(Data entries)
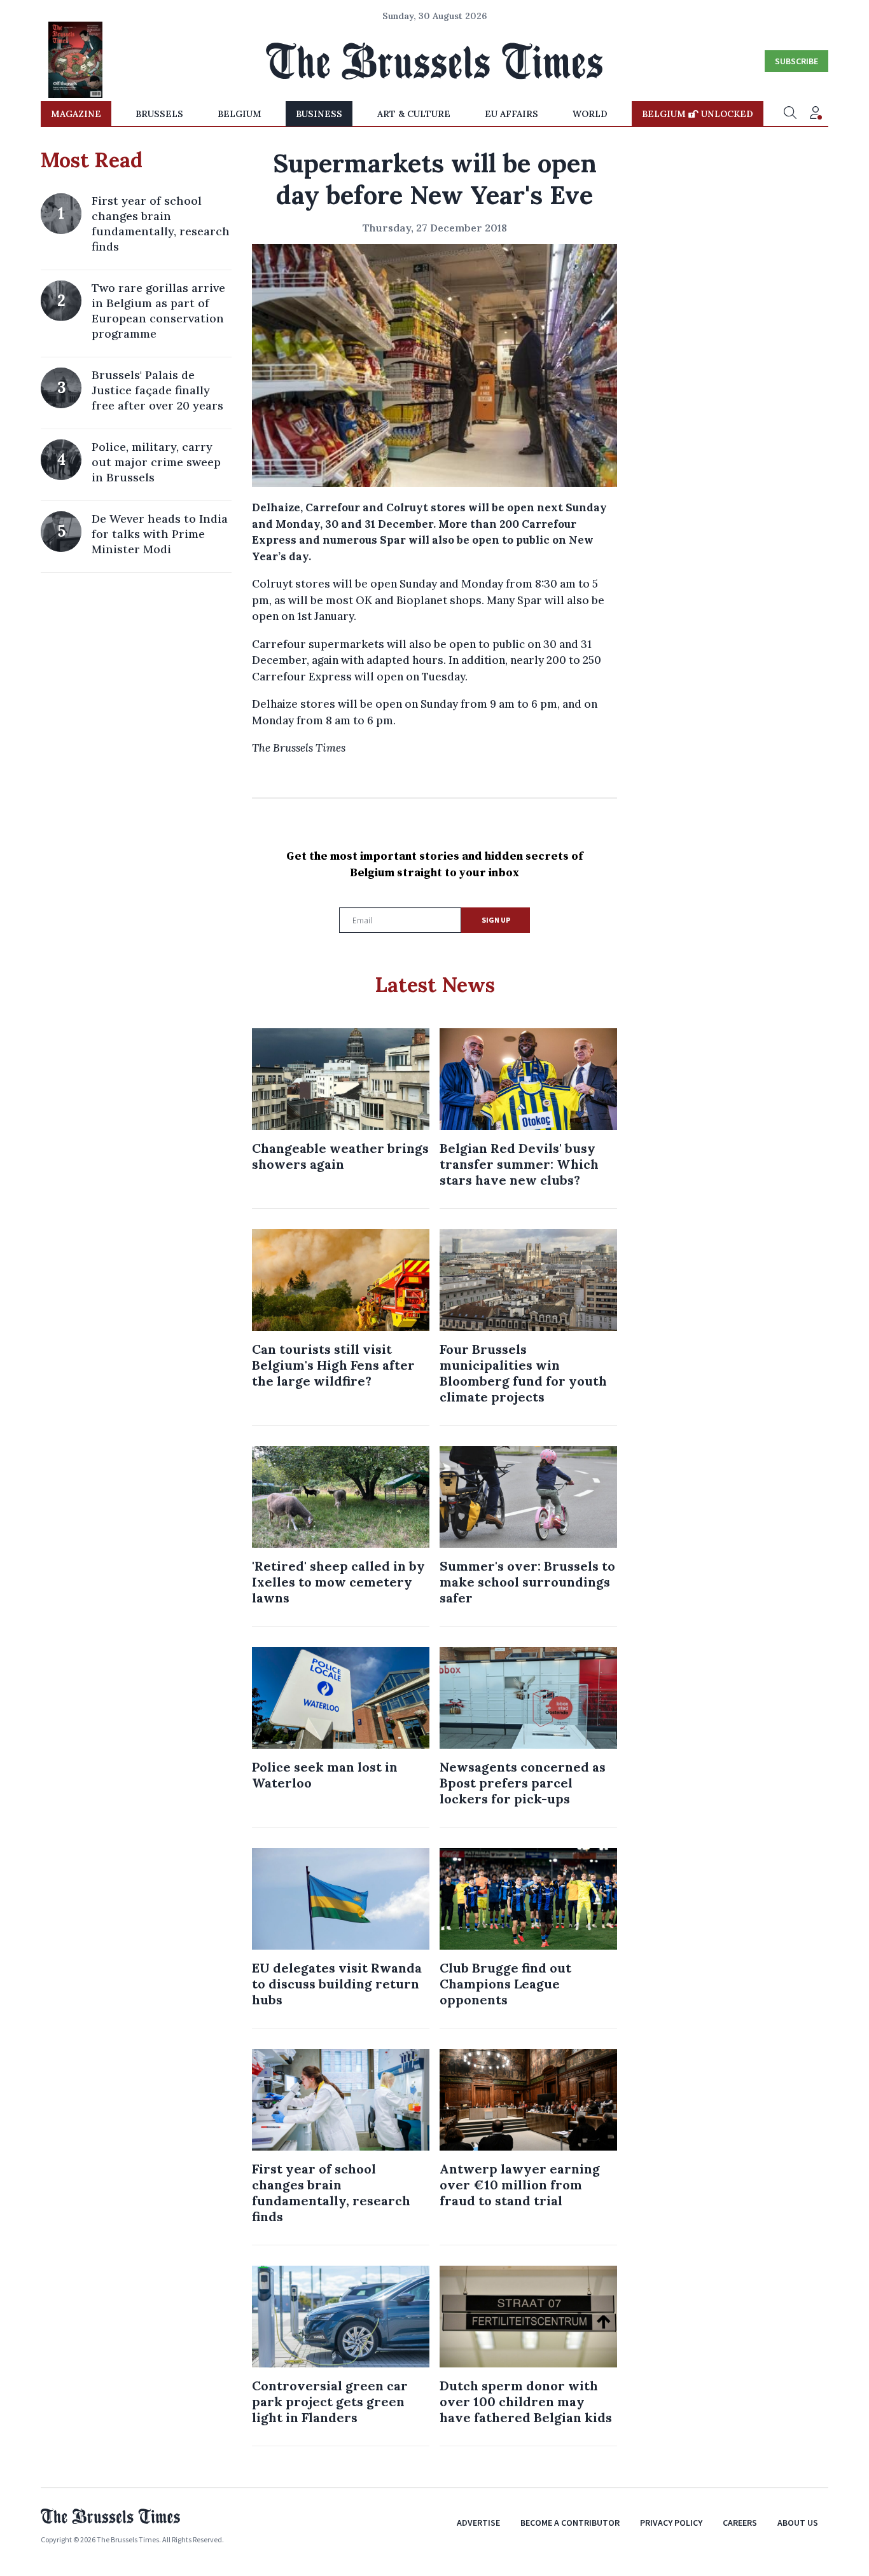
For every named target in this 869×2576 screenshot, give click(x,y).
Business (319, 114)
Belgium (239, 114)
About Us (797, 2522)
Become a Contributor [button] (570, 2522)
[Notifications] (815, 114)
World (590, 114)
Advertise (478, 2522)
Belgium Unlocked (697, 114)
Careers (740, 2522)
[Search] (790, 114)
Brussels (159, 114)
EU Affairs (511, 114)
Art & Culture (413, 114)
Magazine (76, 114)
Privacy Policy (671, 2522)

## Task prompt
Repeat the records above exactly, leaving out the pictures.

## Answer to the exercise
For every named target in this 869×2576 screenshot, give click(x,y).
Business (319, 114)
Belgium (239, 114)
About Us (797, 2522)
Become a Contributor [button] (570, 2522)
[Notifications] (815, 114)
World (590, 114)
Advertise (478, 2522)
Belgium Unlocked (697, 114)
Careers (740, 2522)
[Search] (790, 114)
Brussels (159, 114)
EU Affairs (511, 114)
Art & Culture (413, 114)
Magazine (76, 114)
Privacy Policy (671, 2522)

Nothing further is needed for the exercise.